Avec ce qui se passe ces jours, on constate que cet égoïsme zurichois parvient à sauver un peu de Swiss et beaucoup de Unique Airport en se moquant complètement des retombées de ces choix sur le reste du pays. Il y a mieux: la classe dirigeante zurichoise, en choisissant l’option Lufthansa, a probablement résolu à court terme son conflit avec le Bade-Wurtemberg sur l’accès à Kloten.

On ne voit pas les dirigeants allemands faire, dans l’immédiat du moins, des misères à des gens qui leur donnent pour quelques dizaines de millions une compagnie réputée, restaurée, en état de fonctionner. Les prix des villas de la Gold Küste devraient remonter!

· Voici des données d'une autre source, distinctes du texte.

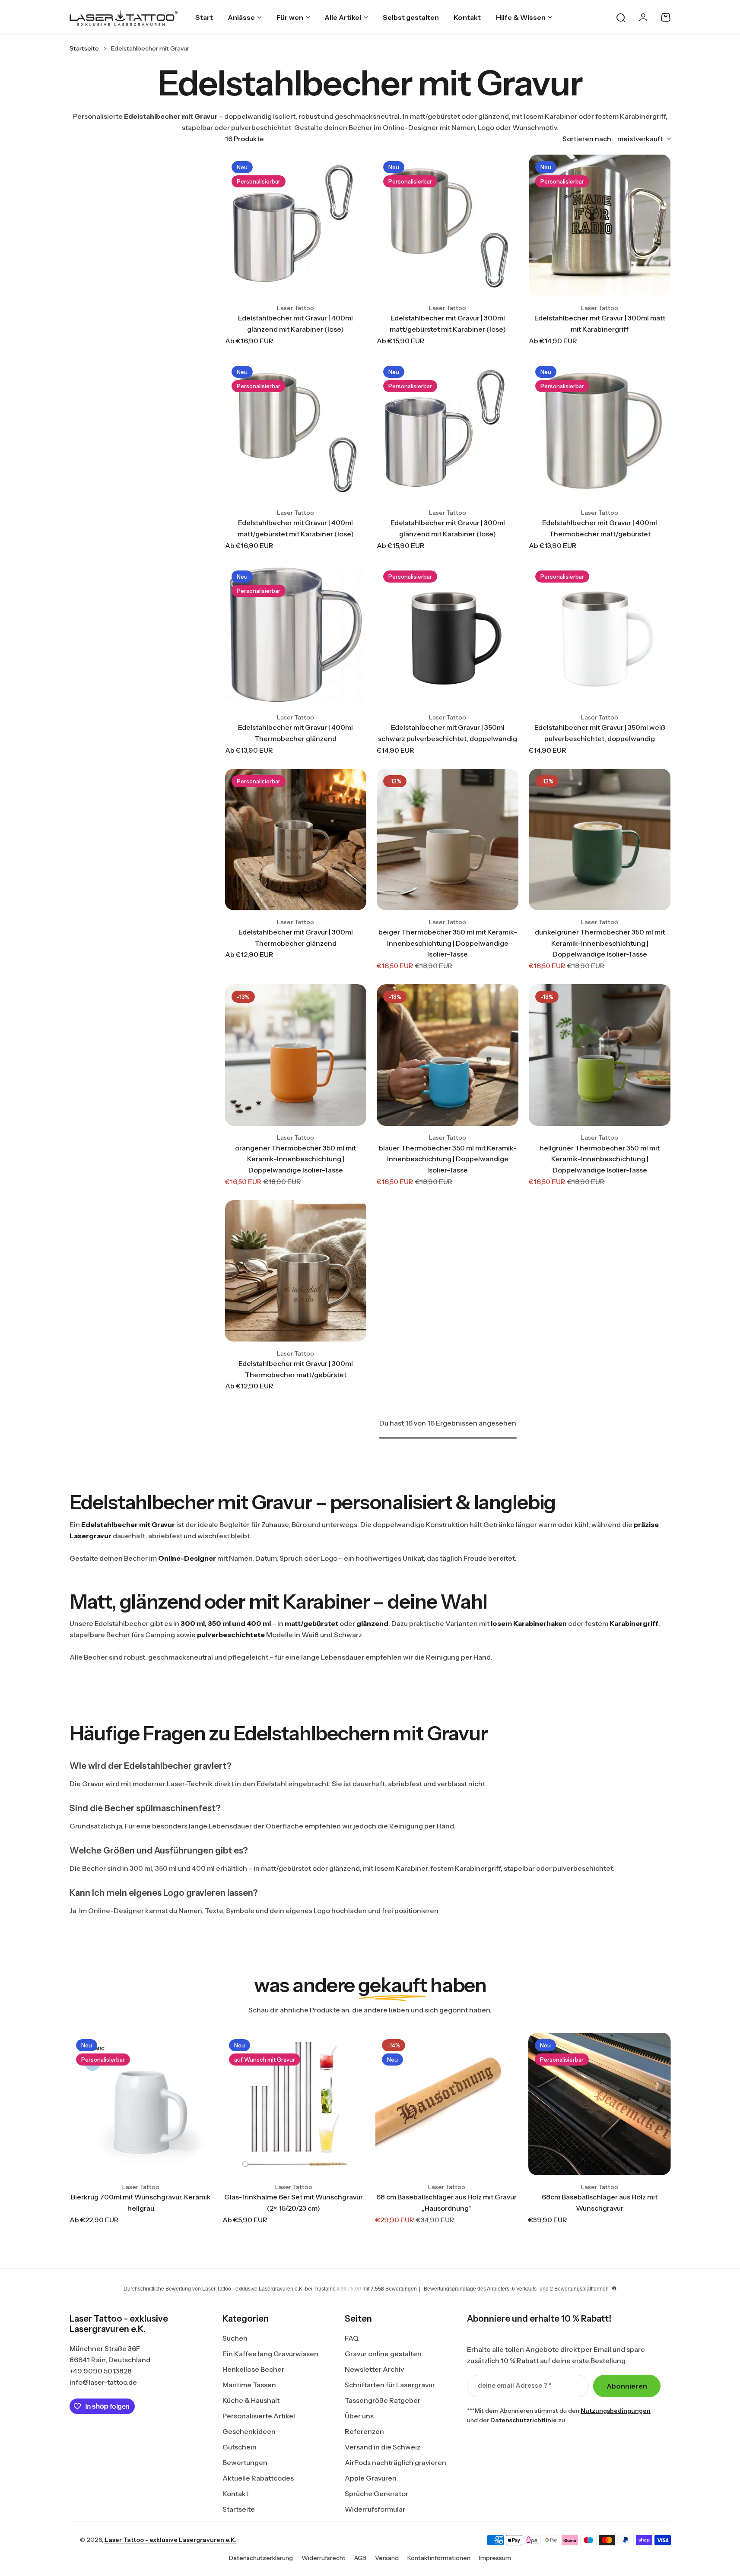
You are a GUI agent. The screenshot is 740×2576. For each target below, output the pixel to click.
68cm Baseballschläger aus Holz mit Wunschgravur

Reste le fait que sur le plan politique, le bilan est aussi désastreux que sur le plan économique. Le comportement du management zurichois nous rappelle celui des anciennes gloires de la Confédération d’avant 1848, quand les grands cantons manœuvraient uniquement en fonction de leurs intérêts au détriment de l’intérêt collectif.

Cette manière de faire peut provoquer deux sortes de réactions: ou bien une crispation nationaliste et identitaire, ou bien une fuite en avant «à la catalane» sur l’Europe des régions chère à Denis de Rougemont. Ce n’est pas semble-t-il la direction que nous sommes en train de prendre.